# YOUR OBJECTIVE:
In this exercise, every entry is to be transcribed exactly as written.

Start of Block

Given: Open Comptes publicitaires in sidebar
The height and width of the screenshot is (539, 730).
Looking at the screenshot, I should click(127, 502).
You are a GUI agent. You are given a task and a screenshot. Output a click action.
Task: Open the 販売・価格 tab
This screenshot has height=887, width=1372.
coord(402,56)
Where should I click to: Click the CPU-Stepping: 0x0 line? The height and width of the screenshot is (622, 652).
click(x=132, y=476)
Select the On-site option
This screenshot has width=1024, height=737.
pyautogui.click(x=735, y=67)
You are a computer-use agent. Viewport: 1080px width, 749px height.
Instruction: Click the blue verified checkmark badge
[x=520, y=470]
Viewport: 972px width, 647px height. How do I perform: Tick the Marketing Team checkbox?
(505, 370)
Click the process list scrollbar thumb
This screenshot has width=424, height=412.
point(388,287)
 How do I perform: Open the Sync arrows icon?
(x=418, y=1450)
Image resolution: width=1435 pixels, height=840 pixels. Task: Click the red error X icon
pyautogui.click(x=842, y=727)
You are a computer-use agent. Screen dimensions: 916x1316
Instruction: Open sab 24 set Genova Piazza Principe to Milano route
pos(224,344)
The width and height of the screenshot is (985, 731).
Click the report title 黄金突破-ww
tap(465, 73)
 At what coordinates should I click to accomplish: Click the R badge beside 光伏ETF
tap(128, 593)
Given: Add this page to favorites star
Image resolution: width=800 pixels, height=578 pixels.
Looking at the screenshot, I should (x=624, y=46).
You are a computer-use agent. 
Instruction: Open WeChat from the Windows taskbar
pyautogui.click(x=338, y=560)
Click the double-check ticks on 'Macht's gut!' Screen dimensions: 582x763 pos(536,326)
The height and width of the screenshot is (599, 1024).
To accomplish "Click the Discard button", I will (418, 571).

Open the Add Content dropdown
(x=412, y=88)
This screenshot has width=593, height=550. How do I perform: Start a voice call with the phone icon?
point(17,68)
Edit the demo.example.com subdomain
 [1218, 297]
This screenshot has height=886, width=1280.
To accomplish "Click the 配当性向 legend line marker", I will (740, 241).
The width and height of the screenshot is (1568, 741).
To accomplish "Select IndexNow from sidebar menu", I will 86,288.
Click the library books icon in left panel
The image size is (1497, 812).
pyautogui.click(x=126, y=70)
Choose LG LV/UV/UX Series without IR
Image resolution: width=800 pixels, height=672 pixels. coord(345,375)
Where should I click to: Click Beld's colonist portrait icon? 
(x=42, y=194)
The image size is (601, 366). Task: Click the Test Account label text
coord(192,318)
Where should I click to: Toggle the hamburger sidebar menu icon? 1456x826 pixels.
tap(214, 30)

End of Block

# EXPECTED ANSWER:
Given: Open Comptes publicitaires in sidebar
The height and width of the screenshot is (539, 730).
Looking at the screenshot, I should click(127, 502).
You are a GUI agent. You are given a task and a screenshot. Output a click action.
Task: Open the 販売・価格 tab
This screenshot has height=887, width=1372.
coord(402,56)
Where should I click to: Click the CPU-Stepping: 0x0 line? The height and width of the screenshot is (622, 652).
click(x=132, y=476)
Select the On-site option
This screenshot has width=1024, height=737.
pyautogui.click(x=735, y=67)
You are a computer-use agent. Viewport: 1080px width, 749px height.
Instruction: Click the blue verified checkmark badge
[x=520, y=470]
Viewport: 972px width, 647px height. How do I perform: Tick the Marketing Team checkbox?
(505, 370)
Click the process list scrollbar thumb
This screenshot has width=424, height=412.
point(388,287)
 How do I perform: Open the Sync arrows icon?
(x=418, y=1450)
Image resolution: width=1435 pixels, height=840 pixels. Task: Click the red error X icon
pyautogui.click(x=842, y=727)
You are a computer-use agent. Screen dimensions: 916x1316
Instruction: Open sab 24 set Genova Piazza Principe to Milano route
pos(224,344)
The width and height of the screenshot is (985, 731).
Click the report title 黄金突破-ww
tap(465, 73)
 At what coordinates should I click to accomplish: Click the R badge beside 光伏ETF
tap(128, 593)
Given: Add this page to favorites star
Image resolution: width=800 pixels, height=578 pixels.
Looking at the screenshot, I should (x=624, y=46).
You are a computer-use agent. 
Instruction: Open WeChat from the Windows taskbar
pyautogui.click(x=338, y=560)
Click the double-check ticks on 'Macht's gut!' Screen dimensions: 582x763 pos(536,326)
The height and width of the screenshot is (599, 1024).
To accomplish "Click the Discard button", I will (418, 571).

Open the Add Content dropdown
(x=412, y=88)
This screenshot has width=593, height=550. How do I perform: Start a voice call with the phone icon?
point(17,68)
Edit the demo.example.com subdomain
 [1218, 297]
This screenshot has height=886, width=1280.
To accomplish "Click the 配当性向 legend line marker", I will (740, 241).
The width and height of the screenshot is (1568, 741).
To accomplish "Select IndexNow from sidebar menu", I will 86,288.
Click the library books icon in left panel
The image size is (1497, 812).
pyautogui.click(x=126, y=70)
Choose LG LV/UV/UX Series without IR
Image resolution: width=800 pixels, height=672 pixels. coord(345,375)
Where should I click to: Click Beld's colonist portrait icon? 
(x=42, y=194)
The image size is (601, 366). Task: Click the Test Account label text
coord(192,318)
Where should I click to: Toggle the hamburger sidebar menu icon? 1456x826 pixels.
tap(214, 30)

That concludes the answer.